By Agence France-Presse

President Donald Trump's latest choice to become a member of the Federal Reserve board withdrew from consideration on Thursday, his fourth pick to fail to make it through the process.

Conservative economic commentator Stephen Moore had faced mounting criticism over his qualifications and past comments.

The US Federal Reserve in Washington has been on a course of gradual interest rate hikes (AFP Photo/Brendan Smialowski / MANILA BULLETIN) The US Federal Reserve (AFP Photo/Brendan Smialowski / MANILA BULLETIN)

The withdrawal suggested the president is facing difficulty in installing loyalists at the central bank.

"Steve Moore, a great pro-growth economist, and a truly fine person has decided to withdraw from the Fed process," Trump said on Twitter, moments after Moore told Bloomberg and The Wall Street Journal that he would stay in the race.

Another candidate, businessman and long-shot presidential candidate Herman Cain, last week pulled out of the process to fill one of two remaining openings on the central bank board.

Trump has repeatedly ignored norms designed to protect the independent Fed from political influence, which could undermine its credibility, lambasting the central bank for raising interest rates and even this week calling for a drastic cut.

In that atmosphere, his nominations of Moore and Cain were viewed by some as an attempt to bring pressure from the inside. They also were criticized for their lack of qualifications, including by Republicans in the Senate.

Five of the 53 Republicans in the 100-member chamber told AFP there were serious problems with Moore's candidacy.

Senator Joni Ernst of Iowa hardened her opposition after the emergence of articles and speeches by Moore over the years, some of which have been criticized as sexist or trafficking in racism.

Democratic Senator Chuck Schumer said Moore never should have been considered.

"First, Cain. Now, Moore. Thank goodness neither were actually nominated," Schumer said in a statement.

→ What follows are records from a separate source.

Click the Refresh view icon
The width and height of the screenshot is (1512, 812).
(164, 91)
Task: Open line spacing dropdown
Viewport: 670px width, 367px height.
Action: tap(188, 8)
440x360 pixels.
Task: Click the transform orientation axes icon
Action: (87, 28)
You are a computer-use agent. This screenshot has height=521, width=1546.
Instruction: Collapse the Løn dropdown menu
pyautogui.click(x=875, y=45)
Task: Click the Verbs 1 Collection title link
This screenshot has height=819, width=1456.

"The only thing less funny than some of Mr. Moore's tasteless, offensive, sexist 'jokes' was the idea that President Trump would even consider him for a seat on the Federal Reserve."

'Economic malpractice' 

Moore, a 59-year-old economic and political commentator, advised Trump when he was running for president and has publicly expressed his opposition to raising interest rates, calling the last hike in December "economic malpractice."

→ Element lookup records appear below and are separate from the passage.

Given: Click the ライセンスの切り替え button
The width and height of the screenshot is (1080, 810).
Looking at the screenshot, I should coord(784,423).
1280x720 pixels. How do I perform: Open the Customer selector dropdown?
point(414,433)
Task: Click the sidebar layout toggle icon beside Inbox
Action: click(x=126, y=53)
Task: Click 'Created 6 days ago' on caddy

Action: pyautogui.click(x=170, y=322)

He gave two interviews published within an hour of Trump's tweet to say that he was staying in the race despite the criticism and that a White House official had encouraged him to remain.

"I sure am," Moore told Bloomberg when asked if he would persist in seeking a Fed seat. "I'm not too concerned about this."

However, in those interviews, he also disagreed with Trump's call to cut the benchmark lending rate by a full point.

He recently had tried to walk back some of his comments about women, such as complaints that women's wage gains could pose a danger to families by outpacing those of men.

In a letter informing Trump of his withdrawal, Moore defended the economic policies that he championed but decried the withering criticism he faced.

"Trumponomics has been VINDICATED," Moore stated.

However, the "unrelenting attacks on my character have become untenable for me and my family and 3 more months of this would be too hard on us."

Trump said on Twitter he had asked Moore "to work with me toward future economic growth in our Country."

The Fed has a seven-member board but has had openings for many months.

Former Fed staffer Nellie Liang, another Trump nominee for the Fed, dropped out in January while economist Marvin Goodfriend's nomination died in the Senate last year and was not resubmitted.

But Trump has named three current Fed members to the board, including Vice Chairman Richard Clarida, and also promoted Jerome Powell to his current post as board chairman.

Moore in December called on Trump to fire Powell for "wrecking the economy."

But in a news conference on Wednesday, Powell once again defended the central bank's independence.

"We don't think about short term political considerations, we don't discuss them and we don't consider them in making our decisions one way or the other," Powell said.